With this in mind, here are the corrected versions. Note: in this
version, find-birth-year uses a helper function called
find-year-in-children instead of find-parent (as we started in class).
The find-parent version appears at the end of the lecture notes. This
version is cleaner and clearer, as you should be able to see from the
code.
;; A num-or-false is either
;; - a number, or
;; - false
;; find-birth-year : parent sym -> num-or-false
;; determine the birth year of the named person
(define (find-birth-year a-parent name)
(cond [(symbol=? (parent-name a-parent) name)
(parent-year a-parent)]
[else (find-year-in-children (parent-children a-parent) name)]))

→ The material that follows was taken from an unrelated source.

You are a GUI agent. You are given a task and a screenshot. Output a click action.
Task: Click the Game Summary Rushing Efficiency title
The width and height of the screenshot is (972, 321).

;; find-year-in-children : list-of-children sym -> num-or-false
;; finds the birth year of the named person in a list of children
(define (find-year-in-children a-loc name)
(cond [(empty? a-loc) false]
[(cons? a-loc)
(select-num-input
(find-birth-year (first a-loc) name)
(find-year-in-children (rest a-loc) name))]))
;; select-num-input : num-or-false num-or-false -> num-or-false
;; returns whichever input is a num, or false if neither one is
(define (select-num-input n-or-f1 n-or-f2)
(cond [(number? n-or-f1) n-or-f1]
[else n-or-f2]))
Notice what happened here. Despite our assumption that the person
named is in the family tree, we still ended up writing a program that
works if the person is not in the family tree. There are two morals
to this story:
- simplifying assumptions aren't always simplifying!
- sometimes you find that your contracts are insufficient. It is
okay to change a contract while writing a program if you have
convinced yourself that the original contract truly is wrong.
--------------------------------------------------------
As a side note, here is the version using find-parent. Notice that
with this version, find-birth-year is never called recursively. All
of the recursive calls are to find-parent instead.
You should try at least one of these two versions of this program with
the stepper. All of the needed code is in this set of notes.
;; find-birth-year : parent sym -> num-or-false
;; determine the birth year of the named person
(define (find-birth-year a-parent name)
(cond [(symbol=? (parent-name a-parent) name)
(parent-year a-parent)]
[else (get-year-if-parent
(find-parent (parent-children a-parent) name))]))
;; get-year-if-parent : a-parent-or-false -> num-or-false
;; return birth year if input is a parent, false otherwise
(define (get-year-if-parent a-parent-or-false)
(cond [(parent? a-parent-or-false) (parent-year a-parent-or-false)]
[else false]))
;; find-parent : list-of-children sym -> parent-or-false
;; finds the named person in a list of children, or false if person not in list
(define (find-parent a-loc name)
(cond [(empty? a-loc) false]
[(cons? a-loc)
(cond [(parent? (find-parent-in-parent (first a-loc) name))
(find-parent-in-parent (first a-loc) name)]
[else (find-parent (rest a-loc) name)])]))
;; find-parent-in-parent : parent -> parent or false
;; looks for a person in a tree; returns false if person not there
(define (find-parent-in-parent a-parent name)
(cond [(symbol=? (parent-name a-parent) name) a-parent]
[else (find-parent (parent-children a-parent) name)]))